In 1929 Jack Kriendler and Charlie Berns purchased a house on West 52nd Street and opened the ’21’ Club. Soon afterward it becomes the epicenter of New York’s social life. So much so, that in 1930 Daily Mirror gossip columnist Walter Winchell (the inspiration for the “Sweet Smell of Success” character J.J. Hunsecker) is banned from ‘21’. As retribution, he runs a column noting that ‘21’ had never been raided by Prohibition agents. The next day, ’21’ is raided. Soon thereafter, Jack and Charlie hire architect Frank Buchanan to install a complex system to hide and destroy liquor in case of future raids, including the infamous ‘21’ Wine Cellar. 52nd Street between Fifth and Sixth Avenues is nicknamed “Swing Street” and is home to over 30 speakeasies. December 5, 1933: Prohibition is repealed. 1944: Humphrey Bogart and Lauren Bacall celebrate their first date at Table 30. They first work together in “To Have and Have Not”, written by another ’21’ regular, Ernest Hemingway (who was caught doing the nasty with gangster Legs Diamond’s girlfriend in the ’21’ kitchen in 1931). Notable writers frequenting ’21’ at the time include Dorothy Parker, Robert Benchley and Lillian Hellman. ’21’ becomes THE place to be seen. Hollywood and ’21’ fully engage in a mutualistic relationship, feeding off each other (literally). Scenes for the classic films “All About Eve” and “The Sweet Smell of Success” are filmed in the bar room and countless other films mention ’21’. In fact more movies mention ’21’ than any other restaurant en NYC. Every President since FDR has been a guest of ’21’ with one exception: George W. Bush (I’m liking this place more and more). In contrast, JFK dined at ’21’ on the eve of his inauguration. In 1980 ’21’ spawns the power lunch. Forbes says “more deals are done at ’21’ than on the stock market floor.” Part of the movie “Wall Street” is filmed in the restaurant.

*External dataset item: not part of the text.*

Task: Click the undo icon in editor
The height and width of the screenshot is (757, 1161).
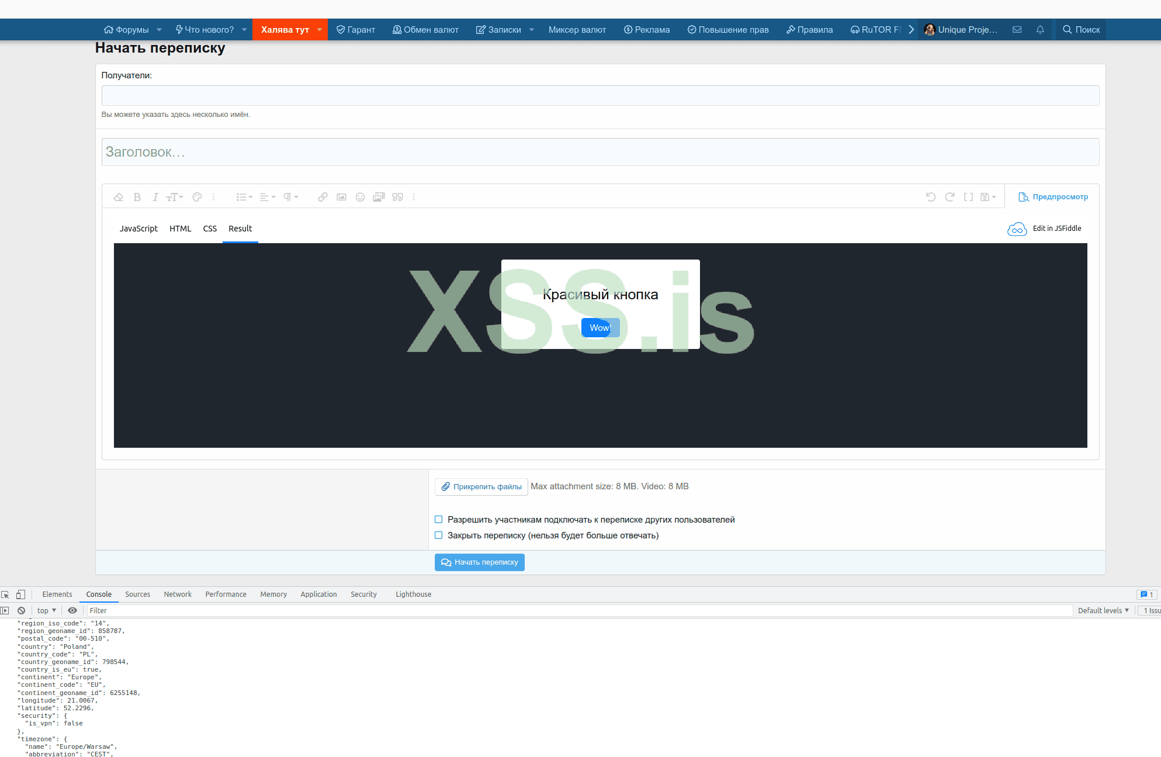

As for the 2 decorative stand out features of the 21 club: the jockeys and the toys: Jockeys: 21′ was home to the affluent ‘horsy’ set as far back as the early 1930s. To impart their personal stamp, many breeders began donating jockeys as symbols of their private horse farms. Today, many of the brightly painted jockey figures represent the country’s most prominent stables. It all began with Delaware native Jay Van Urk, such a loyal patron that he had, in fact, his own private table and the distinction of having a ’21’ dessert named in his honor. as for the Toys that hang from the ceiling: Perhaps the most poignant item in the collection is a model of the PT-109, presented as a gift to ’21’ by John F. Kennedy. ’21’ has such a large collection of sporting souvenirs that the Bar Room is a virtual Hall of Fame. Diners can view the helmets of football legends Frank Gifford and John Riggins, rackets of tennis stars Chris Evert and John McEnroe, Katarina Witt’s figure skates, a golf club that once belonged to Jack Nicklaus, and baseball bats from fabled heroes Willie Mays and Joe Morgan.
That pretty much sums it up, but if you ask the very chatty bathroom attendant I am sure she would be happy to elaborate.
Its the ’21’ pricey? Yes. Is it worth it? Absolutely! (but you might want to wait to restaurant week when a pre fix dinner is $35 or just come for a drink at the bar)
Dress Code: Strictly no sneakers, shorts or jeans. Jackets are necessary for gentlemen, with ties preferred at dinner.